Não importa qual o ramo de atuação de uma empresa. Se ela busca se tornar ou se manter como referência na área em que atua, precisa acompanhar de perto a qualidade dos produtos oferecidos e/ou dos serviços prestados. Afinal, a garantia da excelência neste aspecto é essencial para a satisfação do consumidor e, por conseguinte, do sucesso do negócio.

Mas e quando estamos falando da gestão da qualidade em uma instituição de ensino? Como um gestor pode, de maneira sistematizada e eficaz, mensurar o nível de satisfação de seus clientes – os alunos – e identificar oportunidades de melhoria?

São muitos os métodos utilizados para medir o nível de satisfação de pais e estudantes em relação à escola. Um deles – talvez o que tenha potencial para gerar resultados de maior impacto – é a avaliação do processo de ensino-aprendizagem e, mais especificamente, do corpo docente.

Segundo o pesquisador português Alexandre Ventura, atuante na Universidade de Aveiro e especialista em avaliação de corpo docente, tal prática se baseia em pesquisas que comprovam que o professor é a variável mais significativa no sucesso ou insucesso dos alunos. Justamente por esse motivo é tão importante aferir a qualidade do serviço prestado pelos professores.

Embora haja um consenso de tal importância, ainda há divergências a respeito de como isso deve ser feito. Em Portugal, por exemplo, os professores avaliam uns aos outros. Na França, a avaliação é feita pela equipe pedagógica das escolas. Já na Inglaterra, fica a cargo do diretor da instituição de ensino e de avaliadores externos.
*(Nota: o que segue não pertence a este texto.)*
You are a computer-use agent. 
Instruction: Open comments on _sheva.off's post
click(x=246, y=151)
Alexandre Ventura defende que o processo seja feito de tal forma que inspire a confiança dos professores, de modo a evitar o medo de consequências negativas, como hierarquização, redução de salários ou demissão. É preciso que a avaliação seja justa e eficaz, além de ser aplicada de maneira transparente. Da mesma forma, ela precisa ter o objetivo prático de melhorar o desempenho dos professores e da educação como um todo.
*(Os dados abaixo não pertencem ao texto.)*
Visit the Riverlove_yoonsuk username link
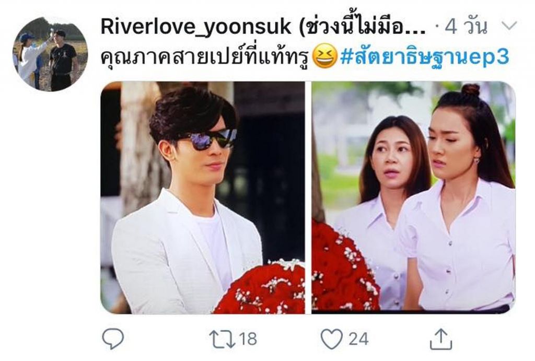 (x=196, y=26)
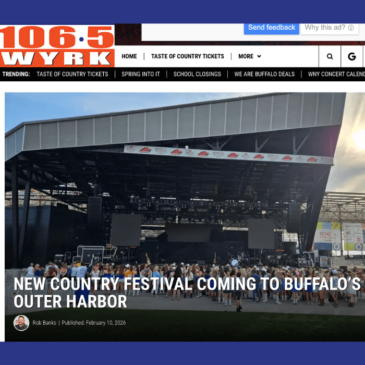Click the Why this ad? button
The height and width of the screenshot is (365, 365).
pyautogui.click(x=329, y=29)
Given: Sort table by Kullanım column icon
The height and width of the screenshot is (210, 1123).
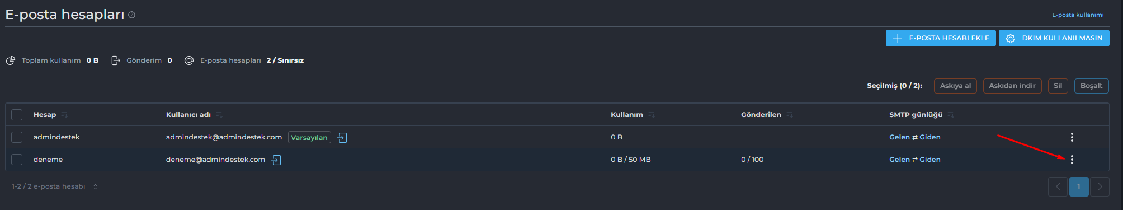Looking at the screenshot, I should (652, 115).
No Colégio GGE, tal levantamento é feito três vezes no ano letivo, por meio do Sistema de Gestão Pedagógica V4, que prevê uma consulta aos alunos para esquadrinhar o corpo docente. Os professores são avaliados segundo quatro aspectos: conteúdo e didática, assiduidade (incluindo-se o aproveitamento das aulas), postura formativa e envolvimento com os estudantes.

O processo é iniciado com uma etapa quantitativa, quando alunos respondem a questionários elaborados a partir dos quatro eixos, e tem continuidade com uma etapa qualitativa, quando grupos de estudantes são ouvidos para detalhar as impressões a respeito dos professores. Neste momento, os alunos falam sobre suas experiências, dúvidas, sugestões e críticas.

Munida dessas informações, a coordenação pedagógica transmite a cada professor a percepção que os estudantes têm a respeito dele e sugere adequações para melhoria dos índices. Cada docente recebe um relatório individual com o resultado da avaliação, incluindo gráficos de desempenho em cada quesito.

Na opinião do professor de matemática do GGE Hugo Oliveira, trata-se de uma oportunidade interessante para aperfeiçoar a interação com os estudantes. “É uma ferramenta magnífica que o GGE nos presenteia. A cada avaliação recebida, procuro logo o que tenho a melhorar e busco saber como fazer isso. A gente tem que se adequar, entender a cabeça do alunos. Quando recebemos o feedback, vemos o macro se transformar no focal”, comenta o professor.

“Quando a gente melhora o que o aluno está pedindo para melhorar, o próprio aluno melhora o seu desempenho. A gente consegue cobrar mais. Por outro lado, quando o aluno não tem o que reclamar do professor, ele começa a atribuir a si mesmo a responsabilidade por um baixo desempenho, complementa.